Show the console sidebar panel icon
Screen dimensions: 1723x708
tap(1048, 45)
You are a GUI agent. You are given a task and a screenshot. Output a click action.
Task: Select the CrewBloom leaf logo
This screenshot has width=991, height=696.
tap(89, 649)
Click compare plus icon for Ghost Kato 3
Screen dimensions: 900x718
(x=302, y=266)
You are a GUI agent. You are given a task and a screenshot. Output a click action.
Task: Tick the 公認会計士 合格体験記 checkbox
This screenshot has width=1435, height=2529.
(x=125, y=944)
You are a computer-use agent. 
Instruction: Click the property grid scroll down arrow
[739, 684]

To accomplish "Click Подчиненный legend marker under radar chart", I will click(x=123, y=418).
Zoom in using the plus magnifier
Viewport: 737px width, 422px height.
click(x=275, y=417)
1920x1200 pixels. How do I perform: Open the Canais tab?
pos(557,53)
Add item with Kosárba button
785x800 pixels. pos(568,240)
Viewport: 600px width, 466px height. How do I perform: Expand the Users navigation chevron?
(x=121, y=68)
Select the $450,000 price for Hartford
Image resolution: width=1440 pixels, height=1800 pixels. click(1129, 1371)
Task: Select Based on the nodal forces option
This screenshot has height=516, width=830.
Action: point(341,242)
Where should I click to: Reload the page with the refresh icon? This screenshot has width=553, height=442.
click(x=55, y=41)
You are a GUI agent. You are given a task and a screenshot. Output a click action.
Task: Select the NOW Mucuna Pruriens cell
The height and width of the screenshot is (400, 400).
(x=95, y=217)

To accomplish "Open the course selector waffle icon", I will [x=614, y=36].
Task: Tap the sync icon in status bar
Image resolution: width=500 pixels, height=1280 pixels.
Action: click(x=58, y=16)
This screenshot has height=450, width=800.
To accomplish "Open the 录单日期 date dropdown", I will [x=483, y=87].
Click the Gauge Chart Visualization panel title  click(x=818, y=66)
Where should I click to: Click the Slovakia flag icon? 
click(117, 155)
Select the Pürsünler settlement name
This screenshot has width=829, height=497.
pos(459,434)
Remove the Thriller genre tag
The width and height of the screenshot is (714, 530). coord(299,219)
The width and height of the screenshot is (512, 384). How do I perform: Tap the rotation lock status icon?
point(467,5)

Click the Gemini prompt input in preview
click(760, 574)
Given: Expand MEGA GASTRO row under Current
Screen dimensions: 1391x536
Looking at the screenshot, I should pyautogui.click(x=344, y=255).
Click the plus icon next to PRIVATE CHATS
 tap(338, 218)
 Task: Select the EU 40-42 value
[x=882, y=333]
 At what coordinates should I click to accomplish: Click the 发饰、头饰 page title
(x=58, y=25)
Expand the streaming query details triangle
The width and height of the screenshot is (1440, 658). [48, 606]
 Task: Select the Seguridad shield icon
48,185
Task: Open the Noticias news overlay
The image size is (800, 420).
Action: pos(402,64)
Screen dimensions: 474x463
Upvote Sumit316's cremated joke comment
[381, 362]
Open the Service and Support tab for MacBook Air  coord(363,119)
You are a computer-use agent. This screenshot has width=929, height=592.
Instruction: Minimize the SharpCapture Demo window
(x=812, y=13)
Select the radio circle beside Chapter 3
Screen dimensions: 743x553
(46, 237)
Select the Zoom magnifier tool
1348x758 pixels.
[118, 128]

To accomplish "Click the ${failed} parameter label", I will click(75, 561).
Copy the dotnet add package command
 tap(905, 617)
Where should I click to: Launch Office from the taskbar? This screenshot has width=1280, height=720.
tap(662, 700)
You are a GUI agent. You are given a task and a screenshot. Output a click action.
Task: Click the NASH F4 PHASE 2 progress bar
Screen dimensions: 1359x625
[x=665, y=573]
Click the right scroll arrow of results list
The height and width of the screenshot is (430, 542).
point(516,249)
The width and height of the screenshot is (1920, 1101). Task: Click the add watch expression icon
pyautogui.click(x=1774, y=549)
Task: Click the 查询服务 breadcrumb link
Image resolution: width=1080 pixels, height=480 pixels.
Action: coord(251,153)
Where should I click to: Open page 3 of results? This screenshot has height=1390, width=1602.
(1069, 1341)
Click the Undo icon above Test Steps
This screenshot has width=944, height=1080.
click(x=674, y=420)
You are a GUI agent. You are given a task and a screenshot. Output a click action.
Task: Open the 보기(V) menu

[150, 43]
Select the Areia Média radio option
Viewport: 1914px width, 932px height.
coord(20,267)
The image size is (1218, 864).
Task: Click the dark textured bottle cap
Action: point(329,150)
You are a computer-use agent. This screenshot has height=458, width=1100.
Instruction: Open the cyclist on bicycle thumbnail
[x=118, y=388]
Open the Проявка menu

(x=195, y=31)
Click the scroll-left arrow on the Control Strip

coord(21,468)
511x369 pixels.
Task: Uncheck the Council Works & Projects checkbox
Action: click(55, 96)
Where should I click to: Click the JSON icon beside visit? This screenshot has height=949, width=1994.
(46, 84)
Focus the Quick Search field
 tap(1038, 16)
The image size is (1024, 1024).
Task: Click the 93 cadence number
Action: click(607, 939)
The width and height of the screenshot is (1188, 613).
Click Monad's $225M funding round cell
:::
■ **EXERCISE DESCRIPTION**: Set down all of the entries again, keeping every line exactly as it is.

■ **TASK RESPONSE**:
Show the console sidebar panel icon
Screen dimensions: 1723x708
tap(1048, 45)
You are a GUI agent. You are given a task and a screenshot. Output a click action.
Task: Select the CrewBloom leaf logo
This screenshot has width=991, height=696.
tap(89, 649)
Click compare plus icon for Ghost Kato 3
Screen dimensions: 900x718
(x=302, y=266)
You are a GUI agent. You are given a task and a screenshot. Output a click action.
Task: Tick the 公認会計士 合格体験記 checkbox
This screenshot has width=1435, height=2529.
(x=125, y=944)
You are a computer-use agent. 
Instruction: Click the property grid scroll down arrow
[739, 684]

To accomplish "Click Подчиненный legend marker under radar chart", I will click(x=123, y=418).
Zoom in using the plus magnifier
Viewport: 737px width, 422px height.
click(x=275, y=417)
1920x1200 pixels. How do I perform: Open the Canais tab?
pos(557,53)
Add item with Kosárba button
785x800 pixels. pos(568,240)
Viewport: 600px width, 466px height. How do I perform: Expand the Users navigation chevron?
(x=121, y=68)
Select the $450,000 price for Hartford
Image resolution: width=1440 pixels, height=1800 pixels. click(1129, 1371)
Task: Select Based on the nodal forces option
This screenshot has height=516, width=830.
Action: point(341,242)
Where should I click to: Reload the page with the refresh icon? This screenshot has width=553, height=442.
click(x=55, y=41)
You are a GUI agent. You are given a task and a screenshot. Output a click action.
Task: Select the NOW Mucuna Pruriens cell
The height and width of the screenshot is (400, 400).
(x=95, y=217)

To accomplish "Open the course selector waffle icon", I will [x=614, y=36].
Task: Tap the sync icon in status bar
Image resolution: width=500 pixels, height=1280 pixels.
Action: click(x=58, y=16)
This screenshot has height=450, width=800.
To accomplish "Open the 录单日期 date dropdown", I will [x=483, y=87].
Click the Gauge Chart Visualization panel title  click(x=818, y=66)
Where should I click to: Click the Slovakia flag icon? 
click(117, 155)
Select the Pürsünler settlement name
This screenshot has width=829, height=497.
pos(459,434)
Remove the Thriller genre tag
The width and height of the screenshot is (714, 530). coord(299,219)
The width and height of the screenshot is (512, 384). How do I perform: Tap the rotation lock status icon?
point(467,5)

Click the Gemini prompt input in preview
click(760, 574)
Given: Expand MEGA GASTRO row under Current
Screen dimensions: 1391x536
Looking at the screenshot, I should pyautogui.click(x=344, y=255).
Click the plus icon next to PRIVATE CHATS
 tap(338, 218)
 Task: Select the EU 40-42 value
[x=882, y=333]
 At what coordinates should I click to accomplish: Click the 发饰、头饰 page title
(x=58, y=25)
Expand the streaming query details triangle
The width and height of the screenshot is (1440, 658). [48, 606]
 Task: Select the Seguridad shield icon
48,185
Task: Open the Noticias news overlay
The image size is (800, 420).
Action: pos(402,64)
Screen dimensions: 474x463
Upvote Sumit316's cremated joke comment
[381, 362]
Open the Service and Support tab for MacBook Air  coord(363,119)
You are a computer-use agent. This screenshot has width=929, height=592.
Instruction: Minimize the SharpCapture Demo window
(x=812, y=13)
Select the radio circle beside Chapter 3
Screen dimensions: 743x553
(46, 237)
Select the Zoom magnifier tool
1348x758 pixels.
[118, 128]

To accomplish "Click the ${failed} parameter label", I will click(75, 561).
Copy the dotnet add package command
 tap(905, 617)
Where should I click to: Launch Office from the taskbar? This screenshot has width=1280, height=720.
tap(662, 700)
You are a GUI agent. You are given a task and a screenshot. Output a click action.
Task: Click the NASH F4 PHASE 2 progress bar
Screen dimensions: 1359x625
[x=665, y=573]
Click the right scroll arrow of results list
The height and width of the screenshot is (430, 542).
point(516,249)
The width and height of the screenshot is (1920, 1101). Task: Click the add watch expression icon
pyautogui.click(x=1774, y=549)
Task: Click the 查询服务 breadcrumb link
Image resolution: width=1080 pixels, height=480 pixels.
Action: coord(251,153)
Where should I click to: Open page 3 of results? This screenshot has height=1390, width=1602.
(1069, 1341)
Click the Undo icon above Test Steps
This screenshot has width=944, height=1080.
click(x=674, y=420)
You are a GUI agent. You are given a task and a screenshot. Output a click action.
Task: Open the 보기(V) menu

[150, 43]
Select the Areia Média radio option
Viewport: 1914px width, 932px height.
coord(20,267)
The image size is (1218, 864).
Task: Click the dark textured bottle cap
Action: point(329,150)
You are a computer-use agent. This screenshot has height=458, width=1100.
Instruction: Open the cyclist on bicycle thumbnail
[x=118, y=388]
Open the Проявка menu

(x=195, y=31)
Click the scroll-left arrow on the Control Strip

coord(21,468)
511x369 pixels.
Task: Uncheck the Council Works & Projects checkbox
Action: click(55, 96)
Where should I click to: Click the JSON icon beside visit? This screenshot has height=949, width=1994.
(46, 84)
Focus the Quick Search field
 tap(1038, 16)
The image size is (1024, 1024).
Task: Click the 93 cadence number
Action: click(607, 939)
The width and height of the screenshot is (1188, 613).
Click Monad's $225M funding round cell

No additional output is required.